_Try it_. The lines from the start of the listing through the line containing "21_11_09_PERU-TURTLES.mp4 (145, 465)" should be printed exactly, and no other lines should be printed.

::: Data provided

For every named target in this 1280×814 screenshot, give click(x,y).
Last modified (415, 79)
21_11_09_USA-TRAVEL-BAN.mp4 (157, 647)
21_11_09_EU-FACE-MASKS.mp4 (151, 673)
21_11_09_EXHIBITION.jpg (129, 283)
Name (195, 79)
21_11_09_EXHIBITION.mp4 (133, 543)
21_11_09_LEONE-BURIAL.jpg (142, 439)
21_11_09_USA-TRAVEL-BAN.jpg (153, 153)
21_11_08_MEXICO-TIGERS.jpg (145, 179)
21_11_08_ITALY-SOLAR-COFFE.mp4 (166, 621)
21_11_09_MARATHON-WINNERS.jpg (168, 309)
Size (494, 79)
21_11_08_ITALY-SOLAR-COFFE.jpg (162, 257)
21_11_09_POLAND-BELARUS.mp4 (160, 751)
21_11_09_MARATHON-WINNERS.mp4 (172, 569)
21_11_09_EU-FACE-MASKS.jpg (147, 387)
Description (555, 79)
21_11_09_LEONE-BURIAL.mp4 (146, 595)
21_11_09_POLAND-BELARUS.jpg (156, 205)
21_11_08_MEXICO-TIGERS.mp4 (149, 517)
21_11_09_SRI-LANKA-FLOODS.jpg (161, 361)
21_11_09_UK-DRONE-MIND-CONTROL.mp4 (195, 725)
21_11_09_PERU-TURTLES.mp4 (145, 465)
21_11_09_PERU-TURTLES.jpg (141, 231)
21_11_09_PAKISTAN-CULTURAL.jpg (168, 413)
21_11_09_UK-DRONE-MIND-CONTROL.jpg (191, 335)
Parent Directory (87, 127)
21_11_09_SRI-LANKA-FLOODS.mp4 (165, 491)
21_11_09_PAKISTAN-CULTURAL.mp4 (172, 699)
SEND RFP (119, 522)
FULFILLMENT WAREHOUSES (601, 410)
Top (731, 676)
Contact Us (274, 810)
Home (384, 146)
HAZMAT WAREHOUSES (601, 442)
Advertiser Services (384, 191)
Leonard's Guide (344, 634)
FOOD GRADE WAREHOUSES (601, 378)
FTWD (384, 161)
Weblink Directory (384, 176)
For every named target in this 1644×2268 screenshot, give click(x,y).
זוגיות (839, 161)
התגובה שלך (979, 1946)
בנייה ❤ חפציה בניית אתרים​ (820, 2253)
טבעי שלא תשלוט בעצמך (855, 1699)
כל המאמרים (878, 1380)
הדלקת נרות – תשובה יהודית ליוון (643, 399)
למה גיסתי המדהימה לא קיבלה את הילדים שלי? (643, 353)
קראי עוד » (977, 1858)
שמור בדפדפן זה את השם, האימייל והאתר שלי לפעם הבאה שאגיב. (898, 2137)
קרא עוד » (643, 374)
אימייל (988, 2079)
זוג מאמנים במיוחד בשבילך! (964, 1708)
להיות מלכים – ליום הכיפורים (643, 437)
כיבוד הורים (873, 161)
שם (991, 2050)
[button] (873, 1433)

::::::

_Output_.
For every named target in this 1280×814 screenshot, give click(x,y).
Last modified (415, 79)
21_11_09_USA-TRAVEL-BAN.mp4 (157, 647)
21_11_09_EU-FACE-MASKS.mp4 (151, 673)
21_11_09_EXHIBITION.jpg (129, 283)
Name (195, 79)
21_11_09_EXHIBITION.mp4 (133, 543)
21_11_09_LEONE-BURIAL.jpg (142, 439)
21_11_09_USA-TRAVEL-BAN.jpg (153, 153)
21_11_08_MEXICO-TIGERS.jpg (145, 179)
21_11_08_ITALY-SOLAR-COFFE.mp4 (166, 621)
21_11_09_MARATHON-WINNERS.jpg (168, 309)
Size (494, 79)
21_11_08_ITALY-SOLAR-COFFE.jpg (162, 257)
21_11_09_POLAND-BELARUS.mp4 (160, 751)
21_11_09_MARATHON-WINNERS.mp4 (172, 569)
21_11_09_EU-FACE-MASKS.jpg (147, 387)
Description (555, 79)
21_11_09_LEONE-BURIAL.mp4 (146, 595)
21_11_09_POLAND-BELARUS.jpg (156, 205)
21_11_08_MEXICO-TIGERS.mp4 (149, 517)
21_11_09_SRI-LANKA-FLOODS.jpg (161, 361)
21_11_09_UK-DRONE-MIND-CONTROL.mp4 (195, 725)
21_11_09_PERU-TURTLES.mp4 (145, 465)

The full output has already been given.